How to prepare a job description


Drawing up an accurate job description is a time-consuming but important process that is usually undertaken in connection with performance reviews, training, recruitment and induction. Once a job description has been completed, it requires regular review and updates.

Guidelines for drawing up a job description

  1. Start with a job analysis
    Depending on the importance and complexity of the job, various methods can be used to collect data for analysis. You must decide what method is most appropriate, taking into account the purpose of the analysis and costs involved. For routine jobs it is usually sufficient to draw up a list of tasks and responsibilities. Ideally this is done by the person doing the job over a certain period of time, e.g. one month. Although it is time-consuming, keeping a log of duties performed during this period will give a better insight of what the job is really about than any hypothetical description drawn up by management or Personnel departments.

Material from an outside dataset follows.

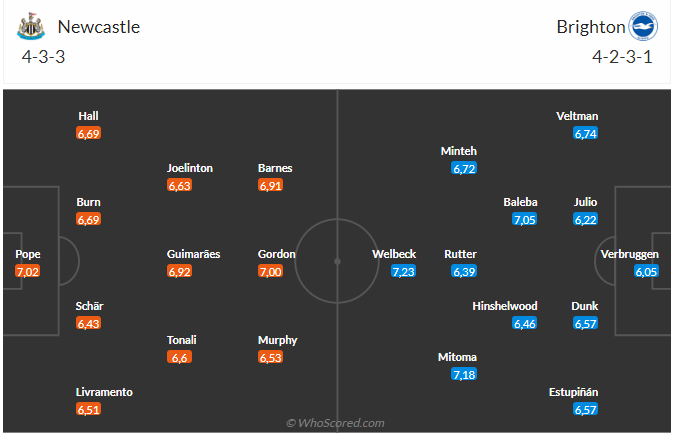Click the Livramento player name
This screenshot has height=433, width=674.
pos(105,392)
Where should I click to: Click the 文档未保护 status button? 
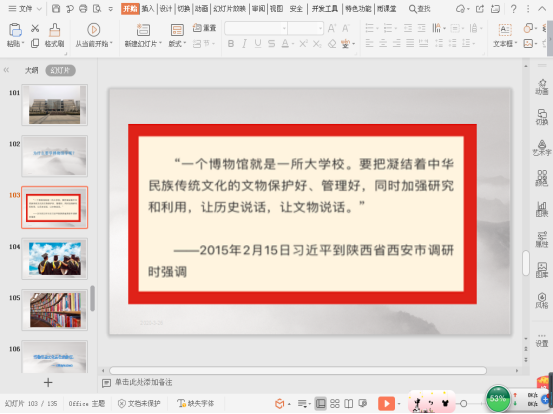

    The log should include the type of activity, time spend on this activity, interruptions and who else is involved in the activity. What are the criteria on which performing a task relies, e.g. another department has to provide data. What equipment is used? Emphasise the importance of keeping an accurate log; the person keeping the log may be distort the data by exaggerating or, especially with busy employees, complete the log afterwards. Everything is important, from social interaction to technical problems.
  2. Conduct interviews
    Take time to sit down with the person who does the job and relevant team members, managers etc. Discuss their perception and expectations of the role, which may vary from the reality.
  3. Gather documentation
    Get together all documents relevant to the job, including staff policies, old job descriptions, hand-over manuals and - if you have access to them - performance reviews reports. All these documents will provide you with general background information.
  4. Organise your data
    Once you have gathered the above information, start sorting tasks and responsibilities. How often do they occur and how difficult or important are they? What skills and knowledge are required for each of them? Draw up a schedule setting out each tasks and rank the importance of the skills and knowledge from 'essential' to 'non-essential'.
  5. Finalise your analysis
    On a word processor type a document that sets out the result of your analysis. Items to be included are:
    • an accurate job title

    • the job's general purpose, e.g. provide administrative support to the Finance Director

    • level of responsibility, including a detailed specification of any supervisory duties

    • an organisation chart reflecting the job's position in relation to the rest of the structure

    • the location, also in relation to required equipment

    • salary, benefits and promotion procedures

    • working hours

    • tasks performed and their relative importance

    • skills and knowledge required, with their relative importance

    • personal attributes, e.g. accuracy, level-headedness.
  6. Draw up a job description
    On the basis of the job analysis, we can now draft a job description. The two will have similarities, but also differences as there may be items that the organisation does not want to include in the job description for various reasons. What should definitely be included are items such as:
    • Job title

    • Department

    • Location

    • Hours of work

    • Level of seniority

    • Salary

    • Job title of the person to whom the job holder is reporting

    • Job title of staff reporting to job holder

    • General purpose of the role

    • Main tasks and duties with specification, stated in active verbs

    • Any other relevant information, such as ad hoc tasks, opportunities for added responsibility and other optional extras
    • Depeding on the purpose of the job description and the procedures used by the organisation, the job description may also include responsibility for equipment, frequency of the tasks (daily, weekly, monthly etc), training requirements and any other information that is relevant to the person doing the job.
  7. Check accuracy
    Don't forget to provide the relevant staff members (person doing the job, managers and team members) with a copy of your analysis and job description. Ask them to provide you with feedback. Finally, as mentioned at the beginning, don't forget to update your documents at least once a year.